Mayor Sly James on Tuesday announced seven partners for the 2016 Innovation Partnership Program and the program’s new accelerator-like approach.
Now in its second year, the IPP provides select startups with city data and infrastructure at no cost and the opportunity to develop, test and demonstrate innovative solutions for the city. For the first time, the program will have a structured schedule and run for 12 weeks, culminating in a demo day on Dec. 13. As part of the program, startups will work closely with the Office of Innovation and will receive part-time office space at city hall.
With this new approach, Mayor James said he hopes that the program will provide a new way to improve city services and encourage forward-thinking.
“I am a big fan of technology and using it to make our lives better,” Mayor James said in a press release. “I look forward to learning more about the innovative solutions these participants will test with City Hall to help us serve Kansas Citians more efficiently and effectively.”

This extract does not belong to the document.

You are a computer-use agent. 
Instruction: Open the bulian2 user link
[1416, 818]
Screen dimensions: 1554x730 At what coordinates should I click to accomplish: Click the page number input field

James said that the partnership’s model allows for companies to identify challenges and solutions in tandem with City Hall.
Here are the partners:
- Big Bang – a platform for developing real-time Internet of Things, mobile or desktop applications
- Integrated Roadways – smart pavement with embedded IoT technology that creates longer-lasting roads and reduces roadway expenses
- Pomerol Partners – provides strategic business intelligence solutions to corporations
- Reality Technology – a cloud-based compliance management solutions enterprise
- SORA – easy-to-use mobile apps that aim to reduce medical error
- SpiderOak – online privacy and secure collaboration
- Stratex Planning – business solutionists focused on driving sales for small businesses
The selection committee — which consisted of members from the offices of innovation, performance management, procurement, city manager and the mayor — was drawn to firms that were creating new markets, attracting talent and improving the efficiency of city services.
Kate Garman, KCMO Innovation Analyst, said that she was impressed with the applicants this round.
“All of the solutions are forward thinking, and will really be a learning experience for all parties,” Garman said. “We selected the partners after a serious discussion on how we can help the partners progress with their business/solution, city resources we could pair to that partner, and particularly what issues the partner may help solve within City Hall.”
Garman said she is most excited for the IPP’s debut demo day. In true accelerator fashion, startups will have five minutes to pitch their pilot programs to the mayor, city manager and department directors.
“I continue to read about the different ways in which entrepreneurs define success and failure, and how government views success and failure,” Garman said. “This will be an opportunity for these groups to come together, discuss it and learn from one another.”